** Supplied text **
* START *

I'm pretty transparent about the fact that my writing on medium gets me interesting connections that can turn into leads in my business…

I’m pretty transparent about the fact that my writing on medium gets me interesting connections that can turn into leads in my business development pipeline. The analytics for the 35 articles I have published on medium.com tell me that you – my readers – like to read more about the business of AI, and my experience as a consultant. You don’t seem to care too much about technical advice or learning resources.

The data are telling me that articles like "How to Hire an AI Consultant" and "How to Price an AI Project" are 10 times more interesting to you than a demo on how to extract email validity, or a demo on machine vision.

The Pivot: Less Science More Vision

Well, rather than fight the data, I’m going to listen to your clicks and claps, and focus my articles on the experiences I’ve collected. It will take some extra cognitive effort, but I’m going to do this without violating any NDAs, basically by storytelling with illustrative examples, instead of using declarative "I did X for company Y." In fact, I’m promising in this post not to be a name dropper. I’ll give you my honest take on what’s going on from my perch on a branch overlooking the maelstrom of AI engineering and commercialization. So no more "here is the code to do X." Also, from a strictly selfish point of view, writing the code for those articles was not trivial. And so when I write about viewpoints and experience, it costs me less time and makes me more eyeballs.

* END *

** Required actions **
a) Please list every topic or kind of piece that the post about writing on Medium says draws less reader interest.
b) Continue the post about writing on Medium from its last sentence.

** Stored rows **

* START *

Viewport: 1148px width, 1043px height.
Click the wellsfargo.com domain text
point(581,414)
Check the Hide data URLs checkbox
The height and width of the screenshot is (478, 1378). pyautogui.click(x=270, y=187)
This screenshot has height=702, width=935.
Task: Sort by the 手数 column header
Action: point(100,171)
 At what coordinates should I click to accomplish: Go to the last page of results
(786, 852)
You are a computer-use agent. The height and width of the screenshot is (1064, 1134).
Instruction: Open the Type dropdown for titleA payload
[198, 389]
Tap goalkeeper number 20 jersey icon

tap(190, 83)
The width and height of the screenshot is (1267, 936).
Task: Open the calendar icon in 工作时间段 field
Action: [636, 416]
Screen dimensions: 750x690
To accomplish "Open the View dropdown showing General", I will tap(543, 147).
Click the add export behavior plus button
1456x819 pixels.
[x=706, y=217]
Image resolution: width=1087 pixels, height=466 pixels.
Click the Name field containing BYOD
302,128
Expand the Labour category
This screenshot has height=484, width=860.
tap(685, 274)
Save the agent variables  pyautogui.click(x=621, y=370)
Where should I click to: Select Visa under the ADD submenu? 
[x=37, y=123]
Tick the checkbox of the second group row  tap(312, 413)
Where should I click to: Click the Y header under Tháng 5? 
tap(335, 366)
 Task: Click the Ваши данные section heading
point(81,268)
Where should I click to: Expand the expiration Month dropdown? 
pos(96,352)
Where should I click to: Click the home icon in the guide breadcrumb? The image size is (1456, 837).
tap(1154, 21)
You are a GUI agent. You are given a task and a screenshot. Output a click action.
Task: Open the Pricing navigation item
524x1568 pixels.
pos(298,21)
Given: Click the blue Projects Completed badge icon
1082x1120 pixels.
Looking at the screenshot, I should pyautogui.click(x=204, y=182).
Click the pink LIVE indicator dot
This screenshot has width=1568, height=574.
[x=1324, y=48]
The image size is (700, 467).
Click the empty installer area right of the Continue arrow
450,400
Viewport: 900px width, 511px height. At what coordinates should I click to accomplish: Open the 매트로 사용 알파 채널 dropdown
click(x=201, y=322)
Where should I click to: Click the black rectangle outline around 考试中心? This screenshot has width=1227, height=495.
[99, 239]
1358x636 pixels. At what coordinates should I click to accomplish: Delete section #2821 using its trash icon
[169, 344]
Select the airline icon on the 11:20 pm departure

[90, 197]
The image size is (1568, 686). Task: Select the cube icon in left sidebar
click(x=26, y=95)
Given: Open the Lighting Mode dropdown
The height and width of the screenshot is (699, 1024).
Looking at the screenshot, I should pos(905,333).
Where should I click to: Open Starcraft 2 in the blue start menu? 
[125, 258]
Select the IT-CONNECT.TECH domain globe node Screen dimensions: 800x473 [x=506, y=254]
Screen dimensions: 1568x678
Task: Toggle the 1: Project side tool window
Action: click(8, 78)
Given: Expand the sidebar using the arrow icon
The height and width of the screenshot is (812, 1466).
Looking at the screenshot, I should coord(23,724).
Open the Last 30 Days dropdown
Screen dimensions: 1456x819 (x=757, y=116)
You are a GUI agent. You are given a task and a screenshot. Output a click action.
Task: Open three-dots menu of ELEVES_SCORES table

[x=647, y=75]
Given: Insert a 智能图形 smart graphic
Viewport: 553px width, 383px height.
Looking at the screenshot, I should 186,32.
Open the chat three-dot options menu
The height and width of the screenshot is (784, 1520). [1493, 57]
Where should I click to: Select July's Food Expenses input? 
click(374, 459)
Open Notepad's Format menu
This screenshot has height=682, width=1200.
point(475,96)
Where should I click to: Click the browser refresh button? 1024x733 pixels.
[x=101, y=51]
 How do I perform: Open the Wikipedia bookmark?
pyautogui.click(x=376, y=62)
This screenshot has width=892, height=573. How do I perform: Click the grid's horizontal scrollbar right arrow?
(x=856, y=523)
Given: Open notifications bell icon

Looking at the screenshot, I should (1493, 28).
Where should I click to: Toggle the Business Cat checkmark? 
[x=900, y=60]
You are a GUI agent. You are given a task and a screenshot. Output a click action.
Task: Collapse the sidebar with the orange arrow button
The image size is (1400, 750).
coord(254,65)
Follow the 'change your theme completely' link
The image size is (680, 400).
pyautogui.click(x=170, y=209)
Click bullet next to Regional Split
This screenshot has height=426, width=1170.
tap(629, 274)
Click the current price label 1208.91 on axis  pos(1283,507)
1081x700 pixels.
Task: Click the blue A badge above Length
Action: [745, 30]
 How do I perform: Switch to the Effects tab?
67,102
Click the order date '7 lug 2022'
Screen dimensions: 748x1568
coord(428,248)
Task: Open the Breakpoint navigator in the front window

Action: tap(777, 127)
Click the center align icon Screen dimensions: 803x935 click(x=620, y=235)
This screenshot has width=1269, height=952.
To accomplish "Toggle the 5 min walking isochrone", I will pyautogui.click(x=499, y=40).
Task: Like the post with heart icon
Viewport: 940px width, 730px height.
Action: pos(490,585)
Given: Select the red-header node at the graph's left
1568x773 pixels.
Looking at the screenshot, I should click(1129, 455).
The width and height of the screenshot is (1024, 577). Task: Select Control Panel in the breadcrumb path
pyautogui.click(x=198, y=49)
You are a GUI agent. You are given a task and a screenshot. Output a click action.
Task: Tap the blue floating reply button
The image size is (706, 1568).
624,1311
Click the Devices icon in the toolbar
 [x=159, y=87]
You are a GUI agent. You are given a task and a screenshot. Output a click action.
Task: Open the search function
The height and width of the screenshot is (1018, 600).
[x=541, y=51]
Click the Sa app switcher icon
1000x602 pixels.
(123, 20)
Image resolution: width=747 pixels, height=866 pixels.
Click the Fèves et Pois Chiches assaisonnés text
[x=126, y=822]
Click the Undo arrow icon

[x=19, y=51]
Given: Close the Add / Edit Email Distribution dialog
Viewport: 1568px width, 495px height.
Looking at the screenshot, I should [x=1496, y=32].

* END *

** Exercise responses **
a)
- Technical advice
- Learning resources
- A demo on how to extract email validity
- A demo on machine vision

b)
I asked myself when starting this series of articles, how I can express the things my company does, without violating NDAs. These are things like regression, classification, normalization, cloud, IoT, education, and so on. Instead I’m pivoting to talk about experiences and viewpoints. Like my business partner Matt points out, my efforts need to make money, save money, or save work and time. This pivot will save work and time (my work and time), and it will make money (by introducing you, my audience, to me). And so, dear reader, if I have misinterpreted your lust for tales of business in the AI world, and all you really wanted was technical details…. tell me so. Post a comment.

Experiences and Viewpoints: Billable Data Cleanup

And now, on to my first of many experiences to write about… A client recently asked me to help them organize their data before they would commit to a contract. What this attitude misses is that data science is all about data, not algorithms. The nice graphic below gives you a sense of just how huge a job it is to clean up your data. That usually is a bigger chunk than the whole rest of the project.

From Mohamadreza Mohtat in this post.
From Mohamadreza Mohtat in this post.

Now, once the data is organized, it takes some time to fit a solution to the data, and to hook the solution into the architecture. Usually our client is going from a database of some sort (e.g. postgres) into tensors, and then back from tensors into some sort of callable JSON service that pumps out a response.

So to wrap this up, when I do AI consulting, I don’t let the data cleanup escape the statement of work. It IS the work. The rest of the project may seem like the hard part to the client, but that’s not the hard part for the consultant. The hard part is getting your data into shape. The rest is magic.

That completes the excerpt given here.